*** Opening INPUT DATA ***

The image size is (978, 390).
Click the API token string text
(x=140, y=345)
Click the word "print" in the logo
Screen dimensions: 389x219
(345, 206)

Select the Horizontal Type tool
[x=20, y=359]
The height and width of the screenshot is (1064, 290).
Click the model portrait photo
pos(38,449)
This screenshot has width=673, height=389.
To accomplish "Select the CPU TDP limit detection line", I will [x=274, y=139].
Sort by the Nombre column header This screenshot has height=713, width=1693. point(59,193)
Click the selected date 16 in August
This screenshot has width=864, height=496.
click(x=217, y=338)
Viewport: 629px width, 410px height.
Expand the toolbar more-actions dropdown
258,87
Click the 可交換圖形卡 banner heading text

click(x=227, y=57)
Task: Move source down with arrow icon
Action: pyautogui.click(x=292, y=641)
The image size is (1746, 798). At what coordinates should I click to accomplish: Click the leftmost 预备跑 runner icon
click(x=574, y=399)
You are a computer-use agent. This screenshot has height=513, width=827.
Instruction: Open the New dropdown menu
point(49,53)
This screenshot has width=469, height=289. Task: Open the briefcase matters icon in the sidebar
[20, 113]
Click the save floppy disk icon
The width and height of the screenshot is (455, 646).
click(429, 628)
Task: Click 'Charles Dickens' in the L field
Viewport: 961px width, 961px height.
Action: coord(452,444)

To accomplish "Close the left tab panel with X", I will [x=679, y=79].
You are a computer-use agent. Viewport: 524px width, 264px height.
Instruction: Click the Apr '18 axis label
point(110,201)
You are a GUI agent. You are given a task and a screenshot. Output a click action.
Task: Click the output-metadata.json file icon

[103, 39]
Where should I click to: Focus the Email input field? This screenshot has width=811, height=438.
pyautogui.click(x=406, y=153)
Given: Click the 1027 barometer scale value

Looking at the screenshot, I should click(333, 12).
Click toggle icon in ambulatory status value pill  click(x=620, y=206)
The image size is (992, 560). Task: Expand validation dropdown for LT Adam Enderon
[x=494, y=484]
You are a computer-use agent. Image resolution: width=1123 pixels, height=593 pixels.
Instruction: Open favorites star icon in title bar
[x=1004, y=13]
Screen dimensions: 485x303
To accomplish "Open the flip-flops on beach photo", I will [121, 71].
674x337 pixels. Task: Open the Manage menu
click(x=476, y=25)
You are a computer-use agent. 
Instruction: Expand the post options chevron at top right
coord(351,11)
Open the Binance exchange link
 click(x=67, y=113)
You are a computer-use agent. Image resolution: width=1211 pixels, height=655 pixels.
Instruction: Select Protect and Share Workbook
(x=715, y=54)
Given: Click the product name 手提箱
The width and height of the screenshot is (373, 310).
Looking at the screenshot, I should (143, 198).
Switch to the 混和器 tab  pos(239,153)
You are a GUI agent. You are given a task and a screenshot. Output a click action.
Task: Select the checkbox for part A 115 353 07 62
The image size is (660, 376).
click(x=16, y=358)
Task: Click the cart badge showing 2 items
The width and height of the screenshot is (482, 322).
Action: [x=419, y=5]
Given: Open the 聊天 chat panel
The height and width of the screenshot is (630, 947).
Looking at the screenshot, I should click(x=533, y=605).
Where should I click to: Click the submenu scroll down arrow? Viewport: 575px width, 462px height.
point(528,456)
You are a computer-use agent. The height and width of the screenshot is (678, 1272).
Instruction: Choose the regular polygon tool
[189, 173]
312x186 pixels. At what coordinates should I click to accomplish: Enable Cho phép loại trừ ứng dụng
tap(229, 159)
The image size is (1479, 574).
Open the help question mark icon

*** Closing INPUT DATA ***

■ **TASK OBJECTIVE**: Word for word, return all of the records.

■ **REPLY**:
The image size is (978, 390).
Click the API token string text
(x=140, y=345)
Click the word "print" in the logo
Screen dimensions: 389x219
(345, 206)

Select the Horizontal Type tool
[x=20, y=359]
The height and width of the screenshot is (1064, 290).
Click the model portrait photo
pos(38,449)
This screenshot has width=673, height=389.
To accomplish "Select the CPU TDP limit detection line", I will [x=274, y=139].
Sort by the Nombre column header This screenshot has height=713, width=1693. point(59,193)
Click the selected date 16 in August
This screenshot has width=864, height=496.
click(x=217, y=338)
Viewport: 629px width, 410px height.
Expand the toolbar more-actions dropdown
258,87
Click the 可交換圖形卡 banner heading text

click(x=227, y=57)
Task: Move source down with arrow icon
Action: pyautogui.click(x=292, y=641)
The image size is (1746, 798). At what coordinates should I click to accomplish: Click the leftmost 预备跑 runner icon
click(x=574, y=399)
You are a computer-use agent. This screenshot has height=513, width=827.
Instruction: Open the New dropdown menu
point(49,53)
This screenshot has width=469, height=289. Task: Open the briefcase matters icon in the sidebar
[20, 113]
Click the save floppy disk icon
The width and height of the screenshot is (455, 646).
click(429, 628)
Task: Click 'Charles Dickens' in the L field
Viewport: 961px width, 961px height.
Action: coord(452,444)

To accomplish "Close the left tab panel with X", I will [x=679, y=79].
You are a computer-use agent. Viewport: 524px width, 264px height.
Instruction: Click the Apr '18 axis label
point(110,201)
You are a GUI agent. You are given a task and a screenshot. Output a click action.
Task: Click the output-metadata.json file icon

[103, 39]
Where should I click to: Focus the Email input field? This screenshot has width=811, height=438.
pyautogui.click(x=406, y=153)
Given: Click the 1027 barometer scale value

Looking at the screenshot, I should click(333, 12).
Click toggle icon in ambulatory status value pill  click(x=620, y=206)
The image size is (992, 560). Task: Expand validation dropdown for LT Adam Enderon
[x=494, y=484]
You are a computer-use agent. Image resolution: width=1123 pixels, height=593 pixels.
Instruction: Open favorites star icon in title bar
[x=1004, y=13]
Screen dimensions: 485x303
To accomplish "Open the flip-flops on beach photo", I will [121, 71].
674x337 pixels. Task: Open the Manage menu
click(x=476, y=25)
You are a computer-use agent. 
Instruction: Expand the post options chevron at top right
coord(351,11)
Open the Binance exchange link
 click(x=67, y=113)
You are a computer-use agent. Image resolution: width=1211 pixels, height=655 pixels.
Instruction: Select Protect and Share Workbook
(x=715, y=54)
Given: Click the product name 手提箱
The width and height of the screenshot is (373, 310).
Looking at the screenshot, I should (143, 198).
Switch to the 混和器 tab  pos(239,153)
You are a GUI agent. You are given a task and a screenshot. Output a click action.
Task: Select the checkbox for part A 115 353 07 62
The image size is (660, 376).
click(x=16, y=358)
Task: Click the cart badge showing 2 items
The width and height of the screenshot is (482, 322).
Action: [x=419, y=5]
Given: Open the 聊天 chat panel
The height and width of the screenshot is (630, 947).
Looking at the screenshot, I should click(x=533, y=605).
Where should I click to: Click the submenu scroll down arrow? Viewport: 575px width, 462px height.
point(528,456)
You are a computer-use agent. The height and width of the screenshot is (678, 1272).
Instruction: Choose the regular polygon tool
[189, 173]
312x186 pixels. At what coordinates should I click to accomplish: Enable Cho phép loại trừ ứng dụng
tap(229, 159)
The image size is (1479, 574).
Open the help question mark icon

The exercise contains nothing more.